** Begin Data provided **
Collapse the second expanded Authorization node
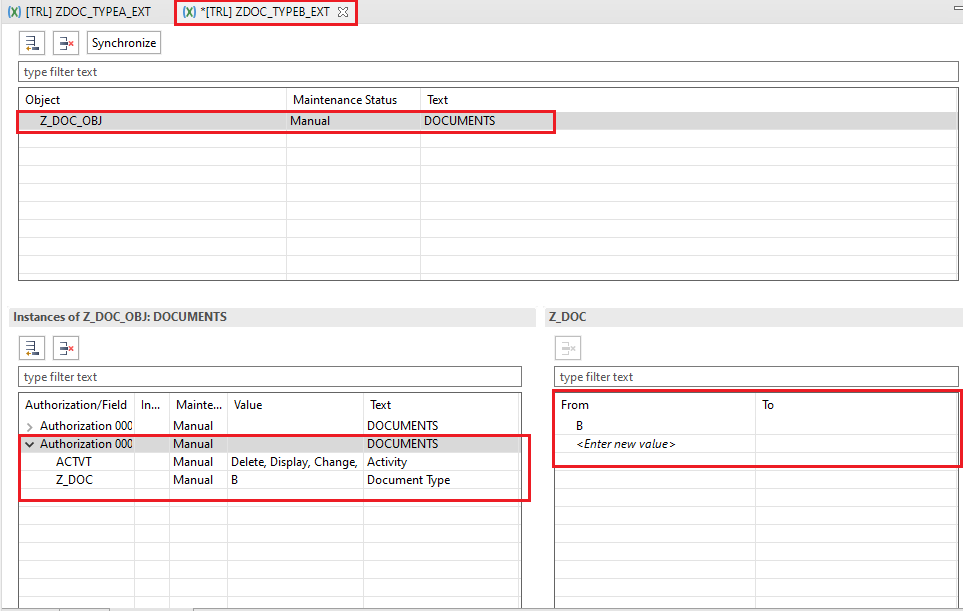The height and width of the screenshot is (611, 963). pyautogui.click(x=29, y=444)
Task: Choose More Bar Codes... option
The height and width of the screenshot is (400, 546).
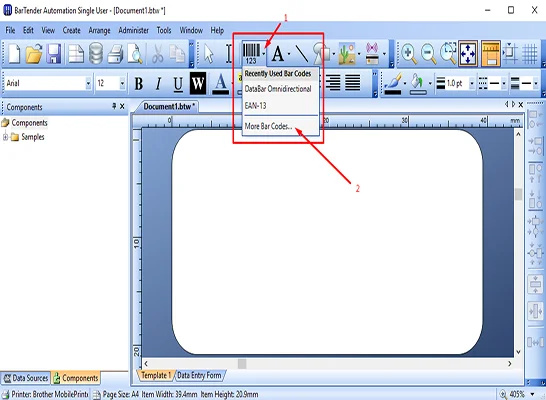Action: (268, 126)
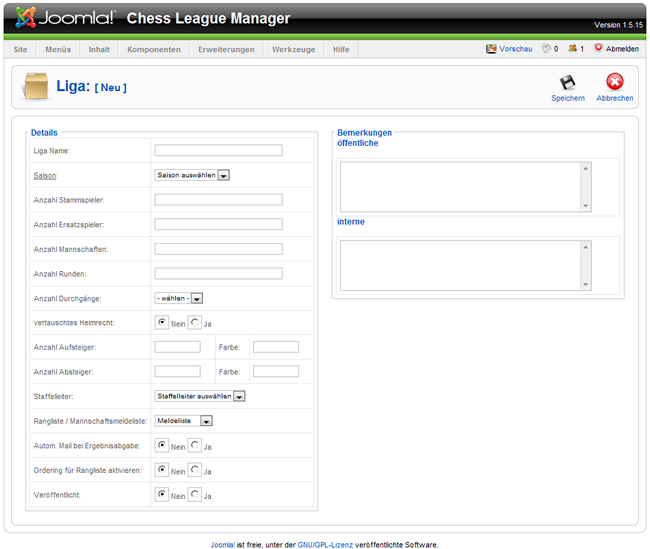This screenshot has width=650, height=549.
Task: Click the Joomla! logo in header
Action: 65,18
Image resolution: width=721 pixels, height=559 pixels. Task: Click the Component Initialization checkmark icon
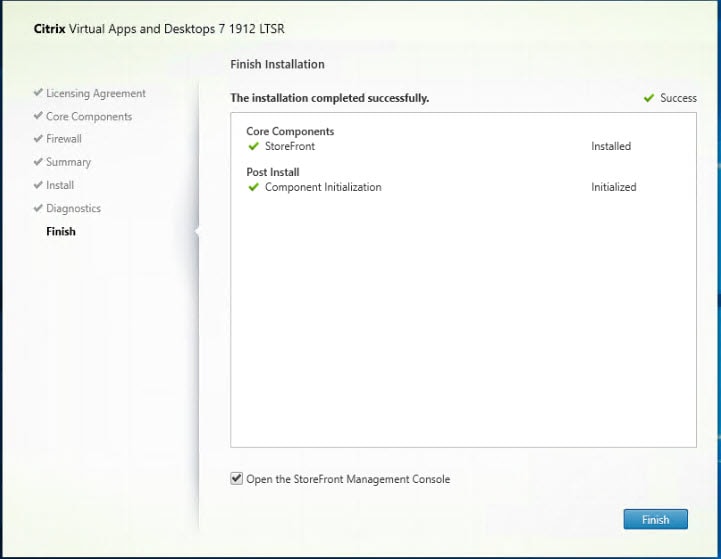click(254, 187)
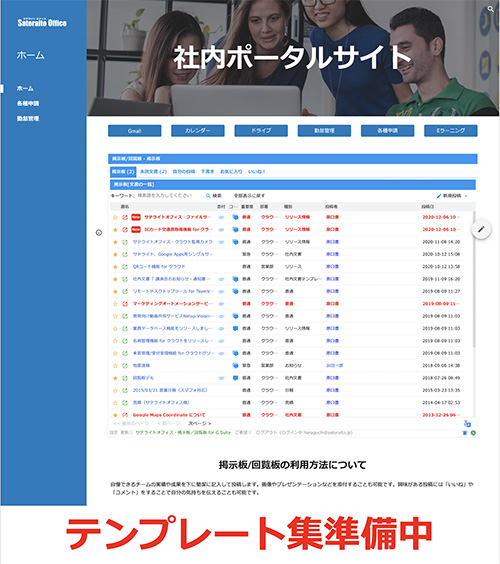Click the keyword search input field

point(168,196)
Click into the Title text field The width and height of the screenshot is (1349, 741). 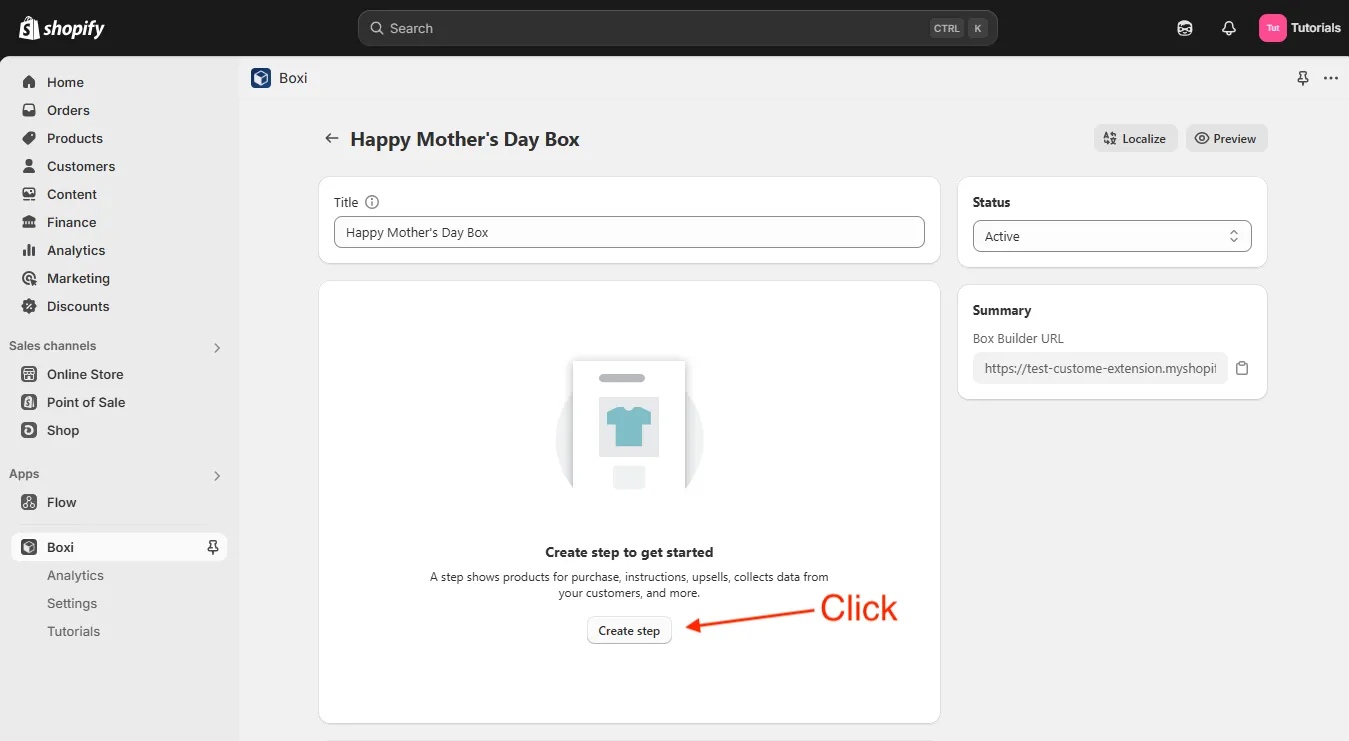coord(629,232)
** End Data provided **
Request — Count the lines in the rows above that contain the string "Task", with case counting. Reply with the number only.

Written answer — 3